Data extracted from a collection
:::
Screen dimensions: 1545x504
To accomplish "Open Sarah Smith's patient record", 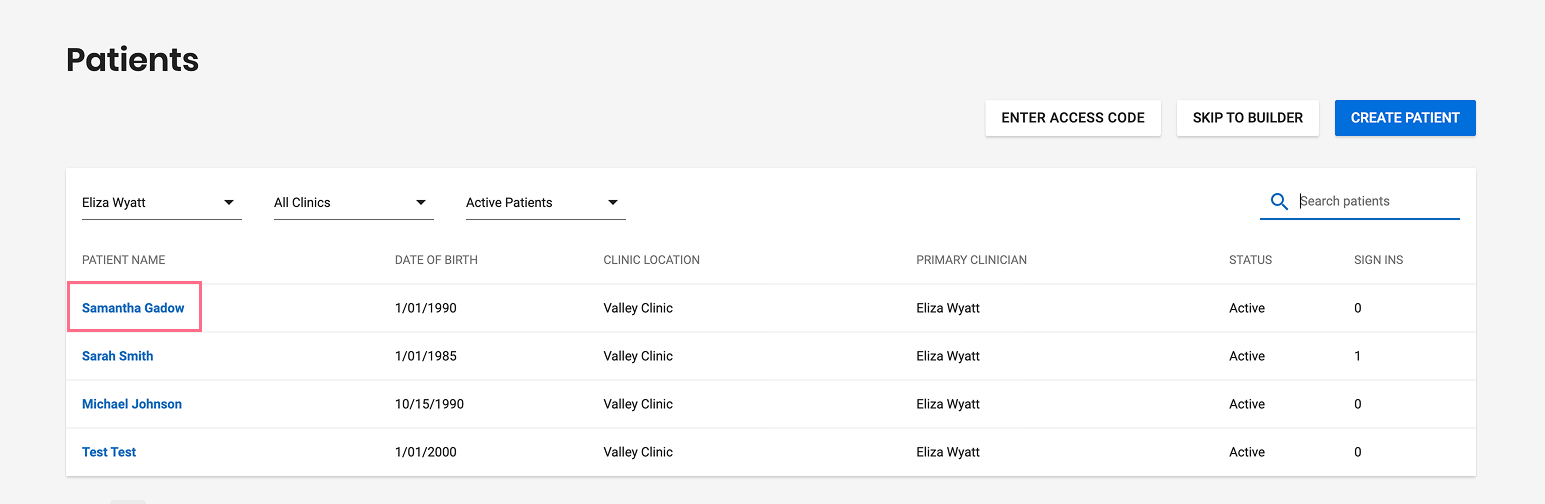I will (x=118, y=356).
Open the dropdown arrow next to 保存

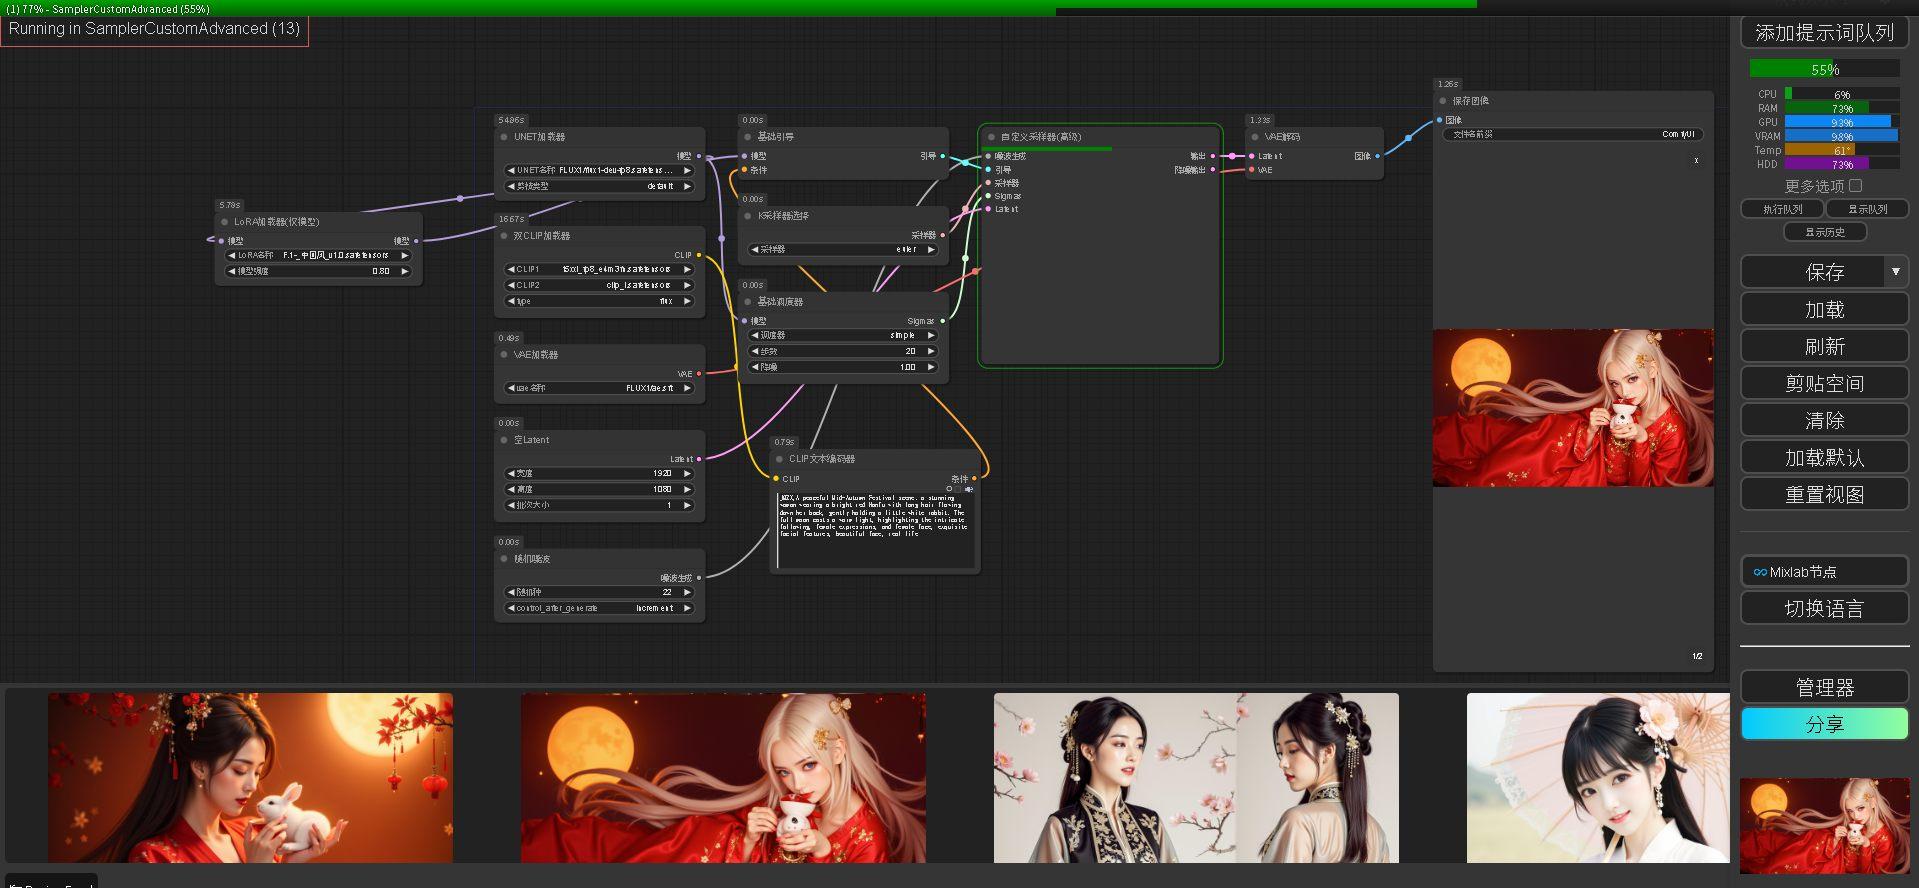1895,272
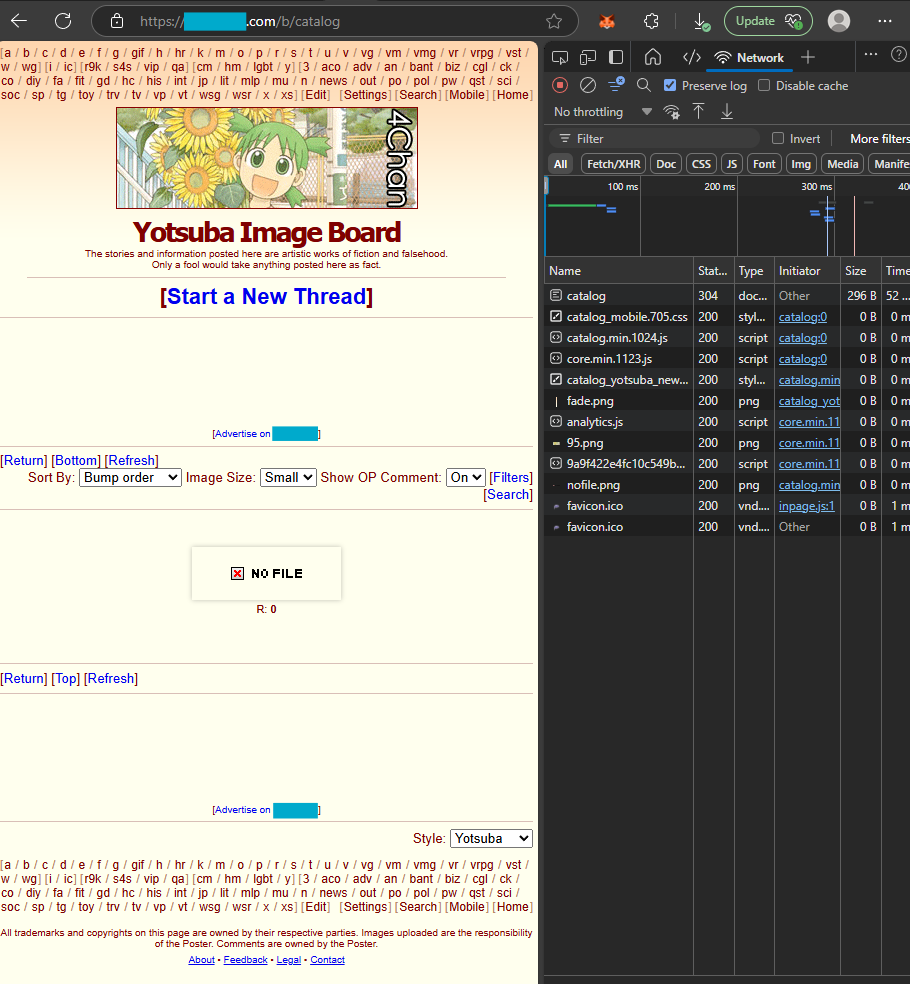The width and height of the screenshot is (910, 984).
Task: Open the MetaMask fox extension
Action: (606, 21)
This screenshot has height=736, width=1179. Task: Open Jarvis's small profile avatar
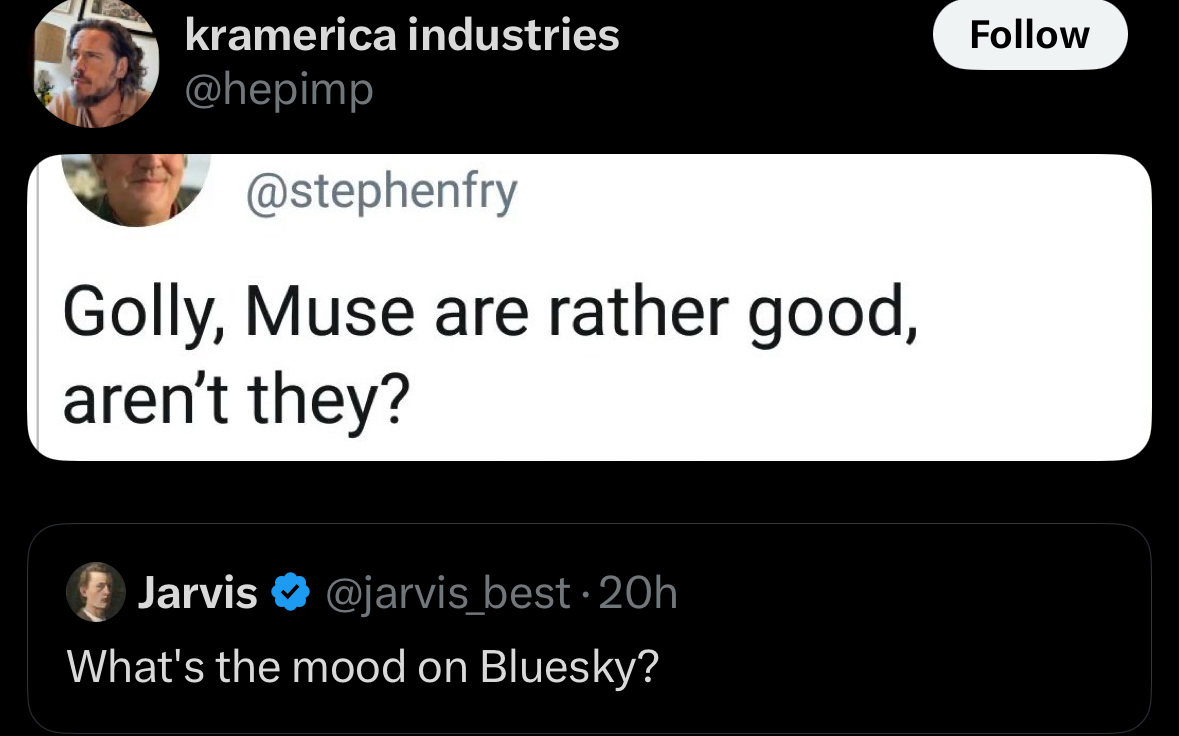(96, 592)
:::
> [Your assignment]: Set down exactly and only the lines from the line that contains "Open the dropdown arrow next to 保存" through the last line of the entries above, with both of those lines included and the pictures left out.

> [Exercise solution]:
Open the dropdown arrow next to 保存

1895,272
The width and height of the screenshot is (910, 984).
Task: Open the MetaMask fox extension
Action: (606, 21)
This screenshot has height=736, width=1179. Task: Open Jarvis's small profile avatar
(96, 592)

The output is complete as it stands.